__Work item__. Every line from the one containing "Viewport: 856px width, 547px" to the final line of the material below must be reproduced exactly; leave out all other lines.
**********
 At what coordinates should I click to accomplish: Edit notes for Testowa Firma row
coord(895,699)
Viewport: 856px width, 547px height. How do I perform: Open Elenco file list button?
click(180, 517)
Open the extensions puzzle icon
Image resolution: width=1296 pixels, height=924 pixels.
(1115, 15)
**********
__Written reply__.
Viewport: 856px width, 547px height. How do I perform: Open Elenco file list button?
click(180, 517)
Open the extensions puzzle icon
Image resolution: width=1296 pixels, height=924 pixels.
(1115, 15)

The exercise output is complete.